→ Исследуемый текст:
================

А я был вполне достойный продукт своего времени: армейская жизнь, политинформации ‒ замполиты научили думать «как надо». Были поучительные уроки.
Однажды у нас на курсе прошёл слух, что ночью у выпускников арестовали и увезли семь человек. Оказывается, они накануне вечером, собравшись в баталерке (комната, в которой хранились наши личные вещи), травили анекдоты. Да какие: про Сталина!
А вторая история произошла с моим приятелем, Сашкой Носыревым. Мы с ним вместе провели в двух училищах четыре года. И вот стало известно: он не только скрыл, что находился в оккупации, что само по себе уже было преступлением в то время, но и (страшно подумать!) вместе с семьёй был в Германии. И его забрали прямо с предпоследнего экзамена, за три дня до окончания училища и вручения лейтенантских погон.
Прозревать я начал только весной 1953 года. А точнее, 4 апреля, утром, во время завтрака в офицерском зале нашей полковой лётной столовой. В комнате пять столов, двадцать человек. За моим столом, кроме меня, трое: комэск майор Гузеев, командир моего звена капитан Капица и ещё кто-то, забыл. Все трое много старше меня, да и вообще в полку я был самый молодой лётчик. Сидим, кушаем, за каждым столом какие-то свои разговоры. Заговорила висевшая на стене чёрная «тарелка». Последние известия. И вдруг:
‒ Передаём сообщение ТАСС.
И затем слышим указ о реабилитации и освобождении «врачей-убийц»!

================

→ Вопросы и задания:
1. Верните без изменений фрагмент исследуемого текста, начиная со слов «А я был вполне» и далее вплоть до слов «какие: про Сталина!».
2. Переведите на английский язык предложение из исследуемого текста: «Прозревать я начал только весной 1953 года».

[Сохранённые записи данных]
================

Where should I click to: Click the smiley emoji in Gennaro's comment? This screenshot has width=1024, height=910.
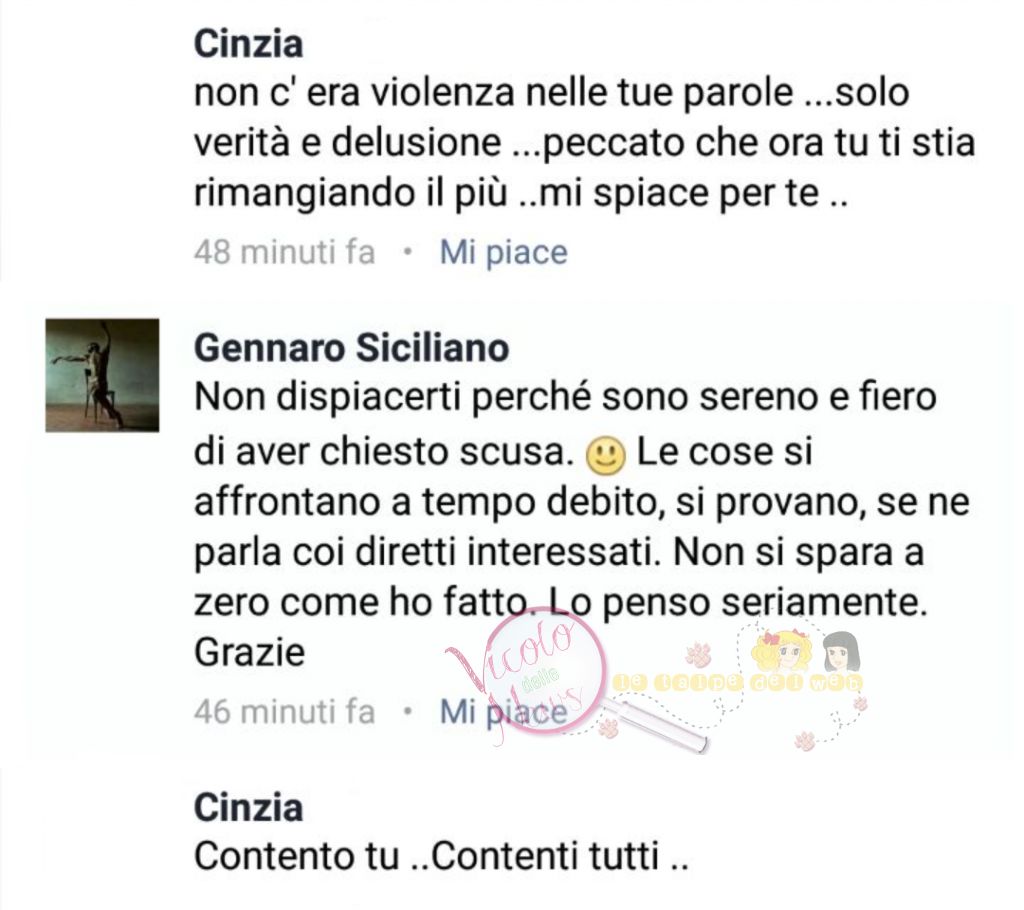pos(606,455)
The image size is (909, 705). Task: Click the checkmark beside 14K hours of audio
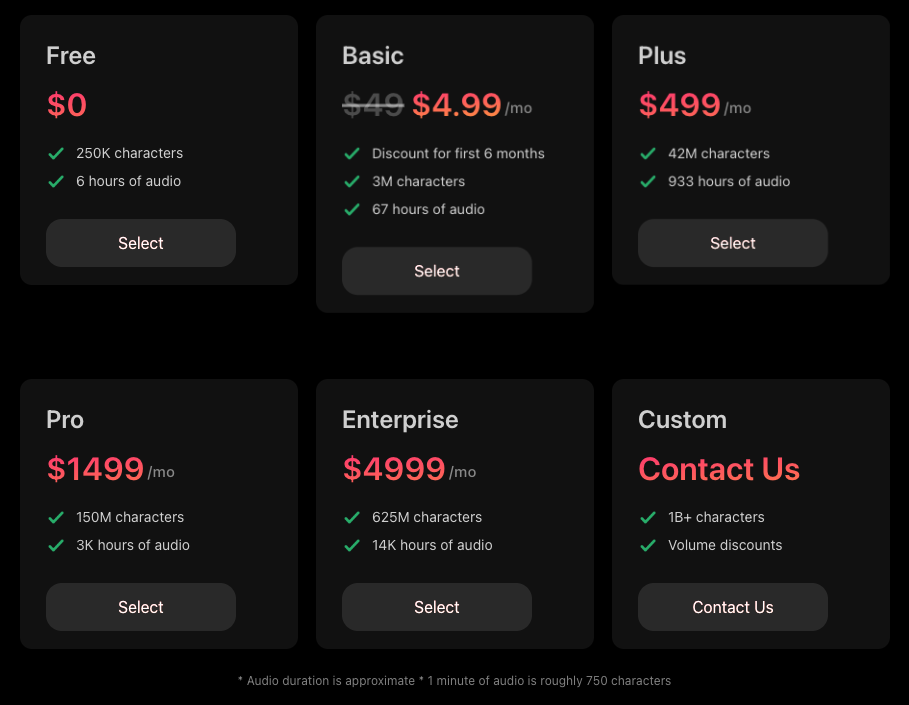click(352, 545)
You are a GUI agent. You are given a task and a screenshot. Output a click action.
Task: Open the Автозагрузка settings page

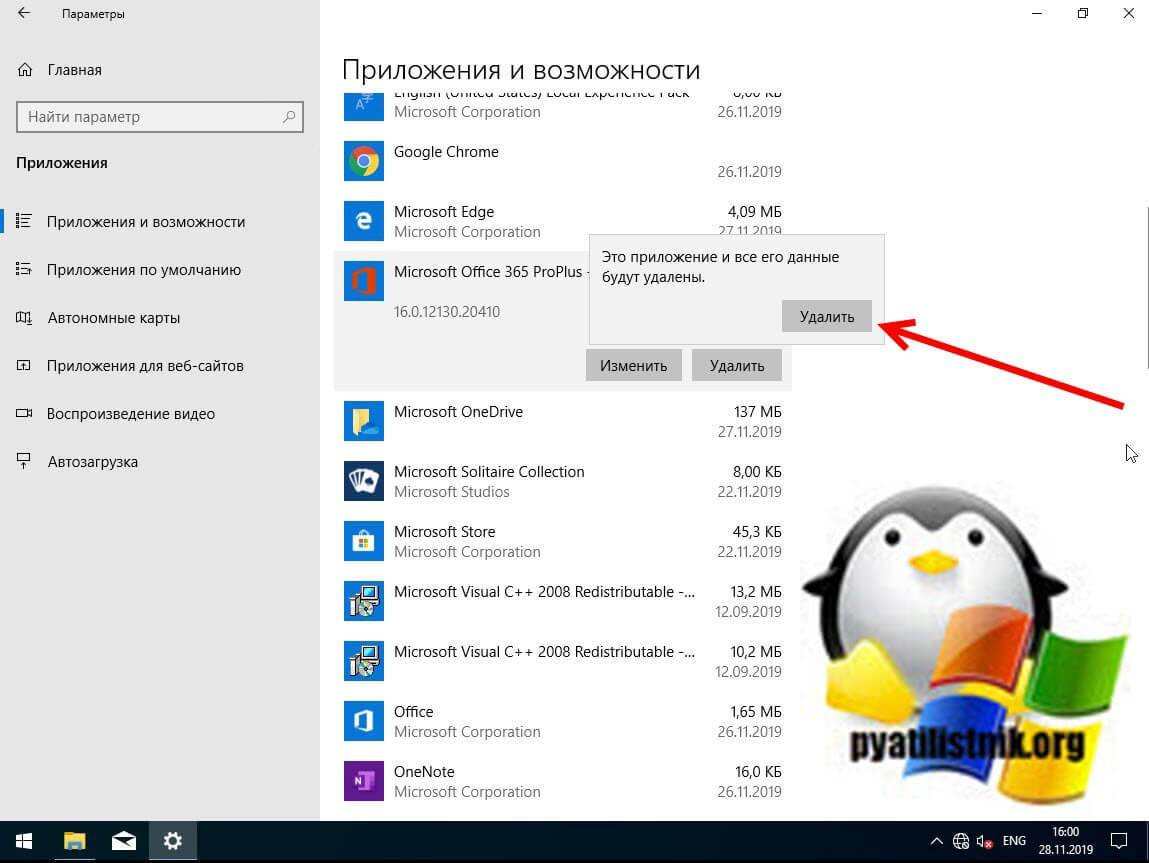pyautogui.click(x=92, y=462)
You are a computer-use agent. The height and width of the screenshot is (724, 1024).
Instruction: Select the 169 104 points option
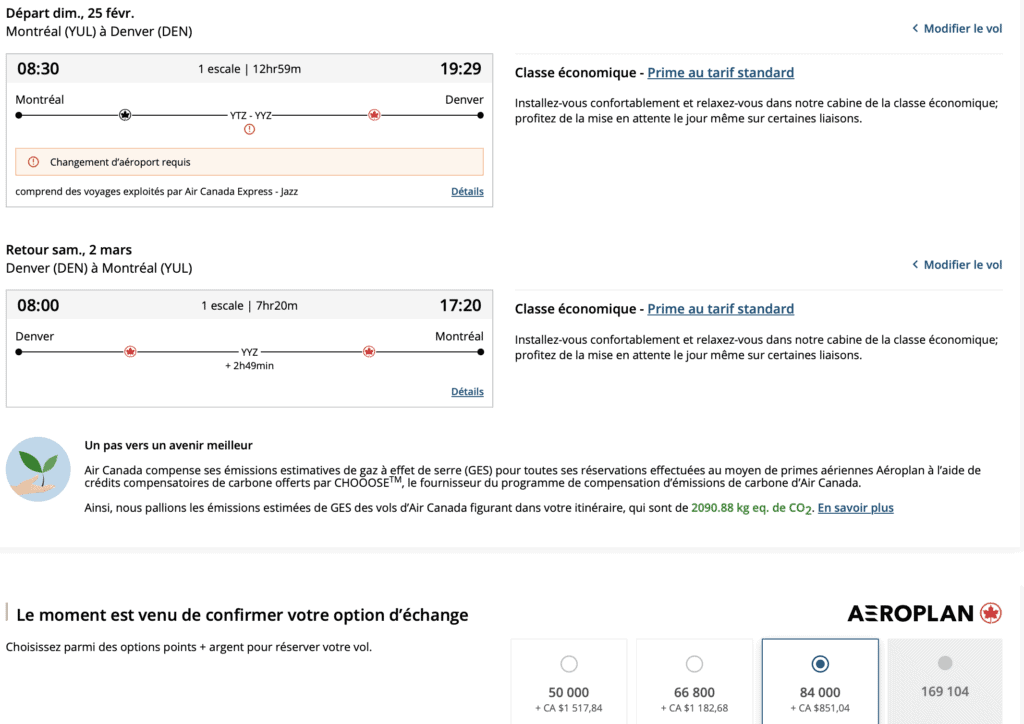coord(945,664)
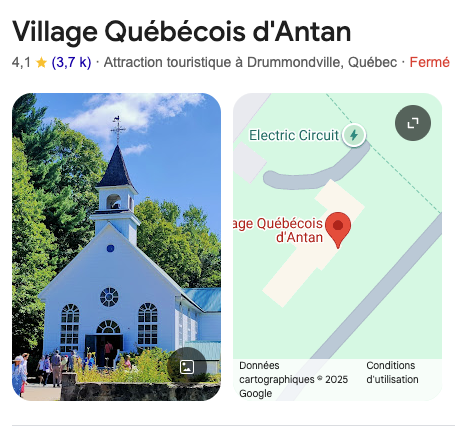
Task: Click the red location pin on map
Action: (338, 230)
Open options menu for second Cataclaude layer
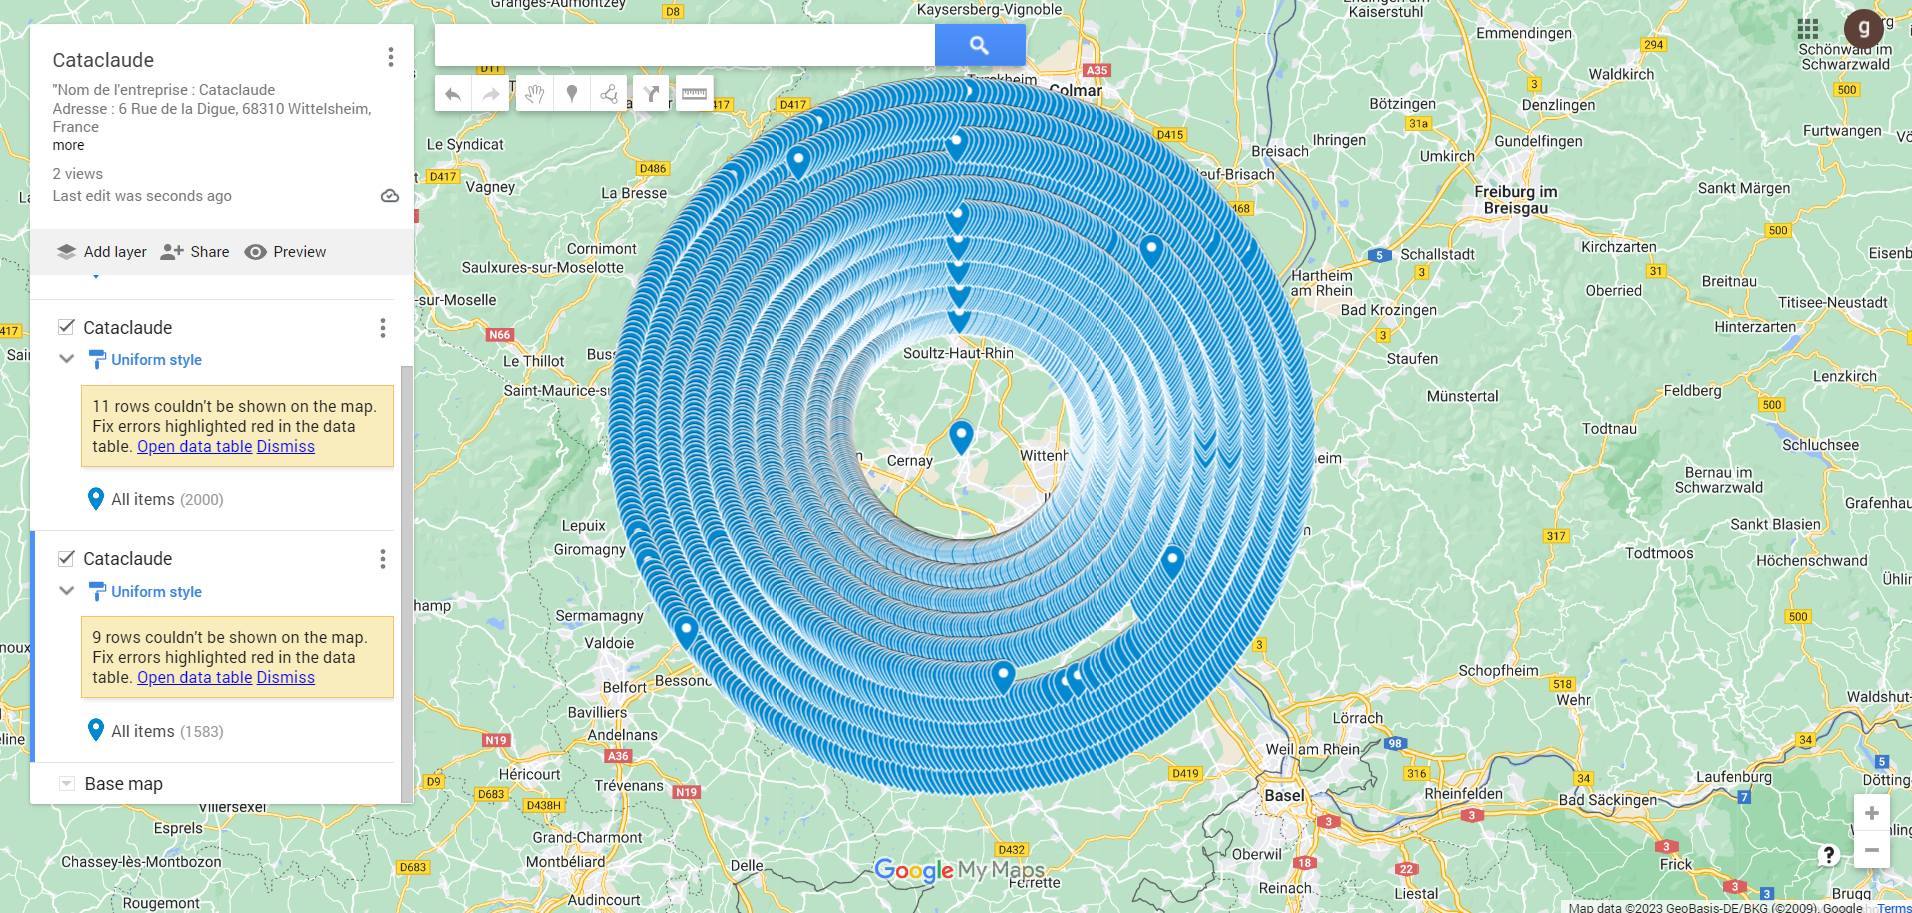1912x913 pixels. 383,559
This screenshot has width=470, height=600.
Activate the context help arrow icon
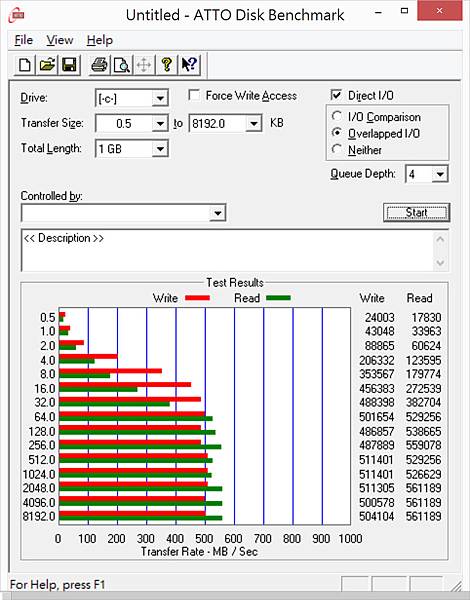189,65
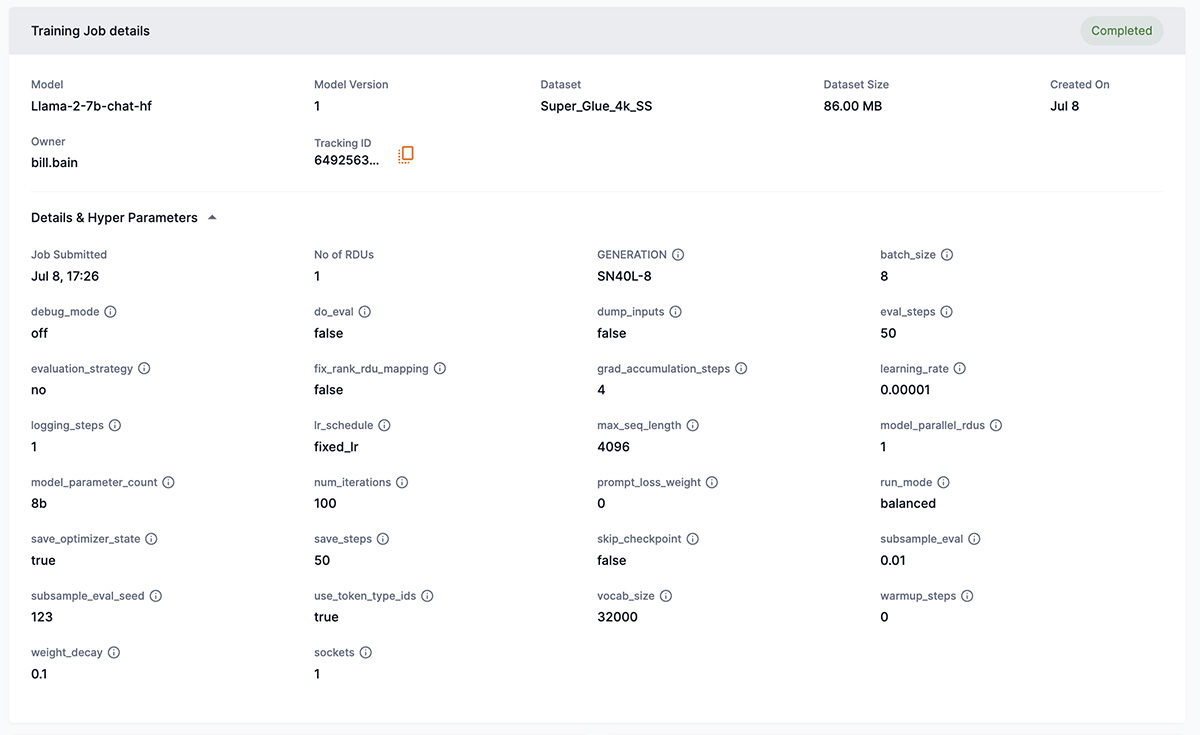Click the Completed status badge

[x=1121, y=31]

================

→ Ответы к упражнению:
1.
А я был вполне достойный продукт своего времени: армейская жизнь, политинформации ‒ замполиты научили думать «как надо». Были поучительные уроки.
Однажды у нас на курсе прошёл слух, что ночью у выпускников арестовали и увезли семь человек. Оказывается, они накануне вечером, собравшись в баталерке (комната, в которой хранились наши личные вещи), травили анекдоты. Да какие: про Сталина!

2. I began to see clearly only in the spring of 1953.